In this exercise, print only the lines of the records below from the one with "The image size is (550, 520)." through the one with "Where should I", inclusive. Pictures are not part of the copy.

● **Entries shown**
* * * *

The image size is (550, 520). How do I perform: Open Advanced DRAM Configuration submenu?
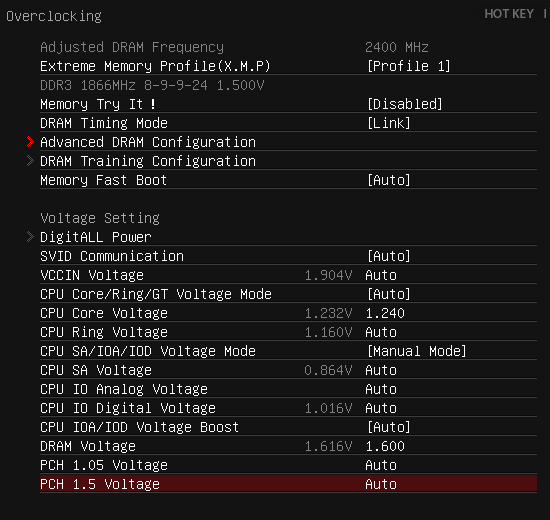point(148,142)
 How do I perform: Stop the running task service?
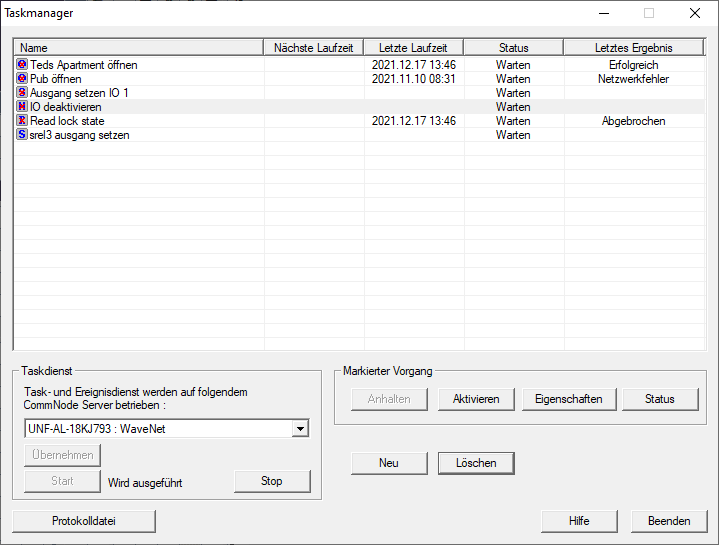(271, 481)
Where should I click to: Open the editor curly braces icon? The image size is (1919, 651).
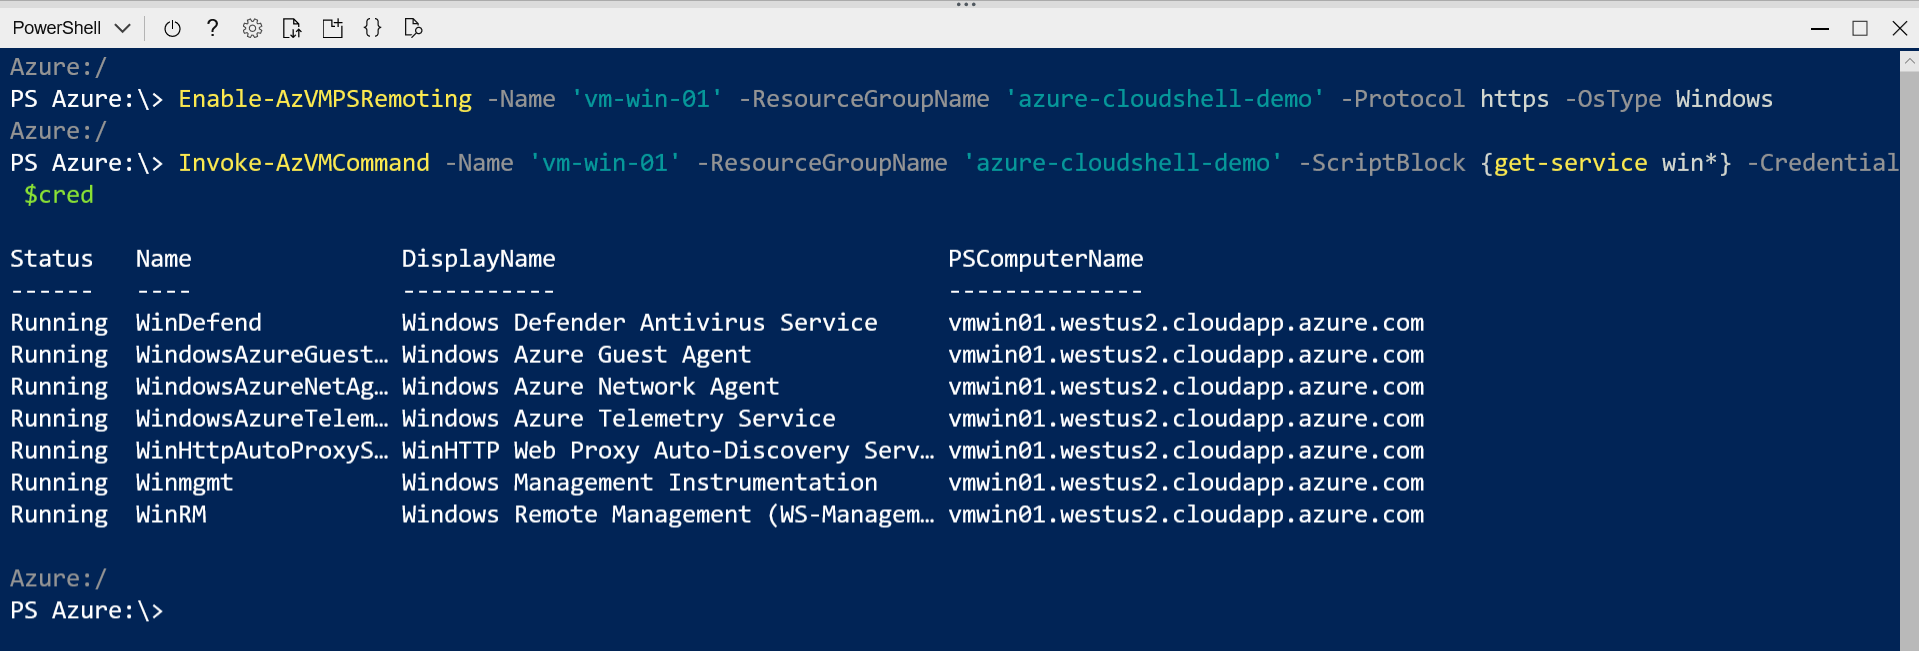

* * * *

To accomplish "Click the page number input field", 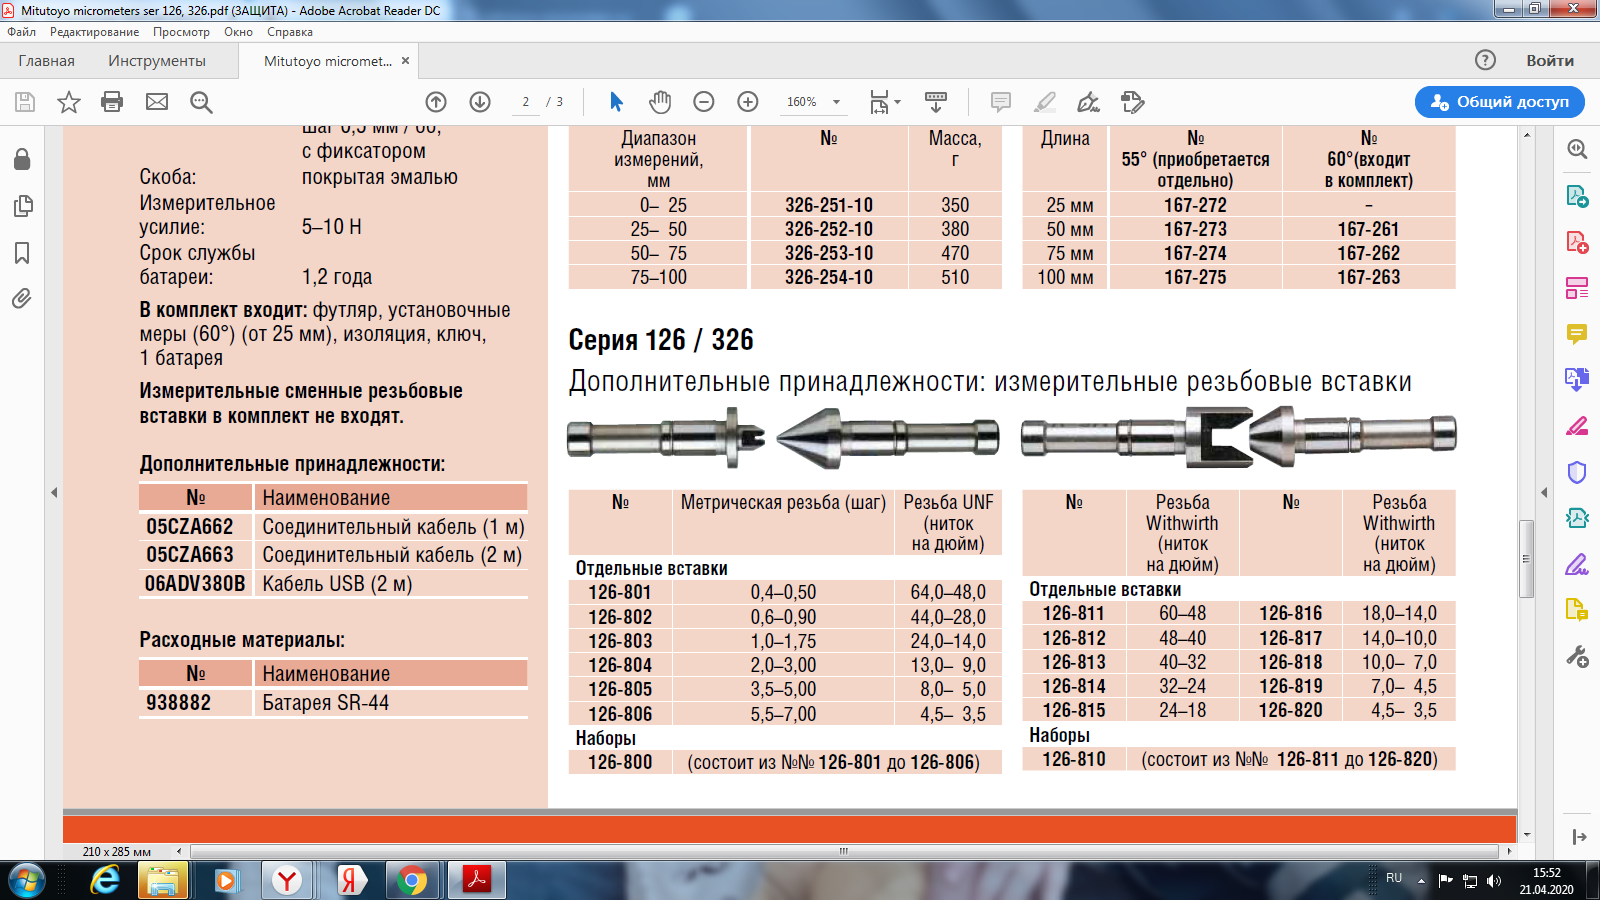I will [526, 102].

* * * *

● **Output of the exercise**
The image size is (550, 520). How do I perform: Open Advanced DRAM Configuration submenu?
point(148,142)
 How do I perform: Stop the running task service?
(271, 481)
Where should I click to: Open the editor curly braces icon? The image size is (1919, 651).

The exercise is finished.